Judge of the United States District Court for the Eastern District of Tennessee Judge of the United States District Court for the Western District of Tennessee
- In office January 3, 1834 – March 7, 1853
- Appointed by: Andrew Jackson
- Preceded by: John McNairy
- Succeeded by: West Hughes Humphreys

Personal details
- Born: Morgan Welles Brown 1800 Clarksville, Tennessee
- Died: March 7, 1853 (aged 52–53) Nashville, Tennessee
- Resting place: Mount Olivet Cemetery Nashville, Tennessee
- Education: read law

= Morgan Welles Brown =

American judge (1800–1853)

Morgan Welles Brown (January 1, 1800 – March 7, 1853) was a United States district judge of the United States District Court for the Eastern District of Tennessee, the United States District Court for the Middle District of Tennessee and the United States District Court for the Western District of Tennessee, back when one judge covered all three districts.

==Education and career==

Born in 1800, in Clarksville, Tennessee, Brown read law c. 1830, in the offices of his brother, William Little Brown, who served as Solicitor General of Tennessee (1814–1822) and as Justice of the Supreme Court of Appeals and Errors (1822 to 1824). He entered private practice in Nashville, Tennessee until 1833. He was editor of the Nashville Republican from 1832 to 1833.

===Contemporary description===

Brown was described as a man "of considerable reading and literary tastes, a fine miscellaneous writer . . . and a gentleman of polished manners and high social qualities."

==Federal judicial service==

Brown was nominated by President Andrew Jackson on December 18, 1833, to a joint seat on the United States District Court for the Eastern District of Tennessee and the United States District Court for the Western District of Tennessee vacated by Judge John McNairy.
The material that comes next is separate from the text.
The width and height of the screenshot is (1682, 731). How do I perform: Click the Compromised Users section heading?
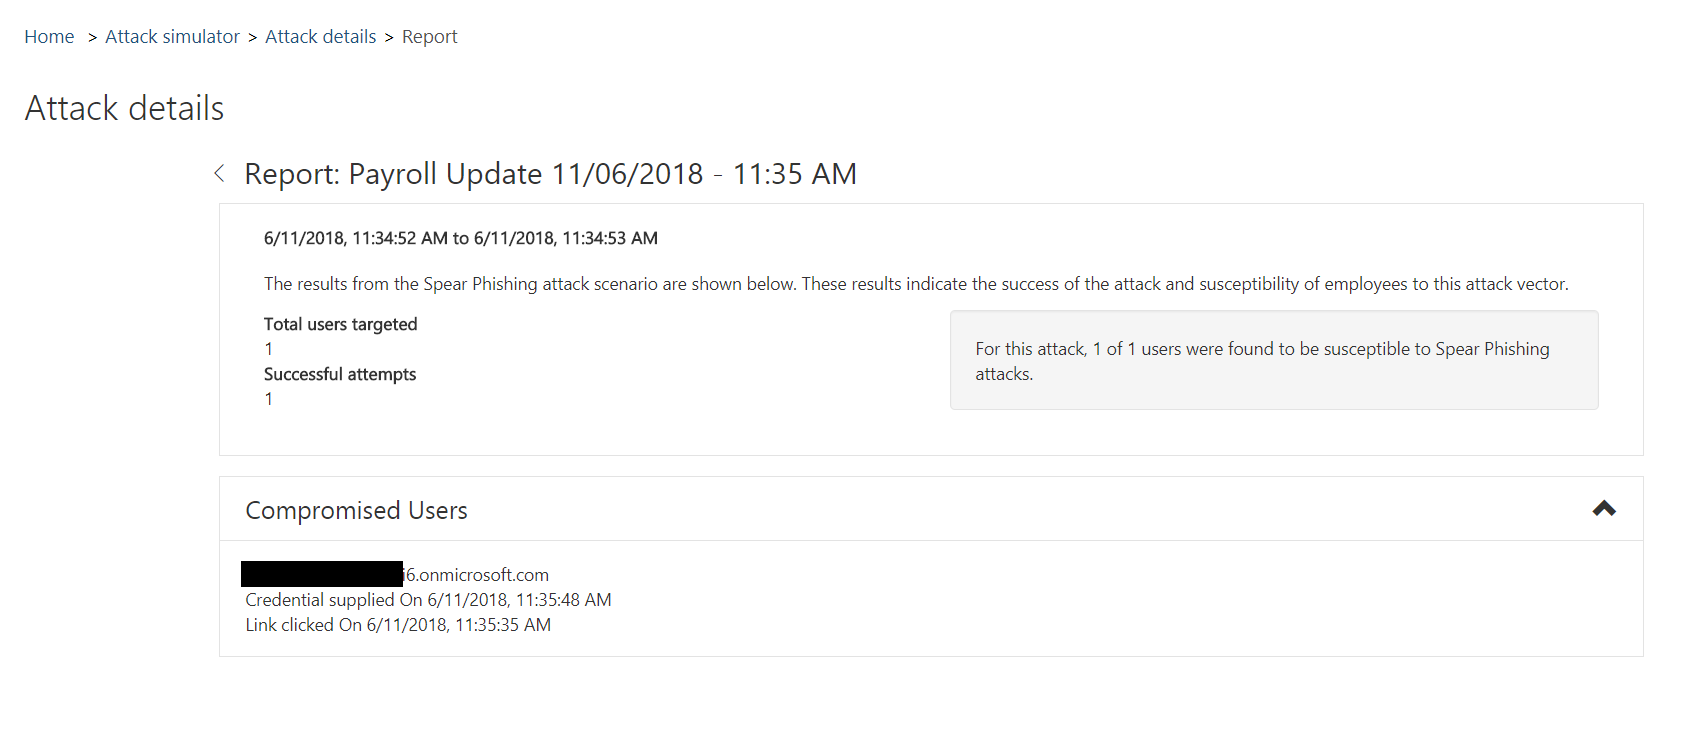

He was confirmed by the United States Senate on December 31, 1833, and received his commission on January 3, 1834. Brown was assigned by operation of law to additional and concurrent service on the United States District Court for the Middle District of Tennessee on June 18, 1839, to a new seat authorized by 5 Stat. 313. His service terminated on March 7, 1853, due to his death in Nashville. He was interred in Mount Olivet Cemetery in Nashville.
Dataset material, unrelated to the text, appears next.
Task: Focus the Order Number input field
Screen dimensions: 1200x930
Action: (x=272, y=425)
===Controversy regarding his appointment===

In nominating Brown, President Jackson ignored the recommendations of the Tennessee Democratic legislative delegation who found Brown unacceptable because "he had edited an anti-Jackson newspaper during the Nullification Crisis." Instead Jackson was influenced by Brown's brother, Justice William Little Brown, as well as State Supreme Court Justice and later United States Supreme Court Justice John Catron and pushed through Brown's appointment.

===Other service===

Concurrent with his federal judicial service, Brown served as commissioner to oversee erection of the state capitol in Nashville from 1843 to 1844.

==Family==

Brown was the son of Morgan Brown, who studied medicine and was called "Dr. Brown" although he seems never to have practiced medicine. His mother was the former Elizabeth Little. His parents were originally from Grassy Island on the Pee Dee River in Anson County, North Carolina. In 1795, they migrated to Tennessee and settled near the Cumberland River where Dr. Brown founded the town of Palmyra, a former community in Montgomery County, which was made a port of entry, the only one at the time west of the Allegheny Mountains. On November 10, 1826, Brown married Ann Maria Childress of Nashville, one of the daughters of U.S. Marshal John Childress, and they had three children; through his wife he was a brother-in-law of Supreme Court Justice John Catron.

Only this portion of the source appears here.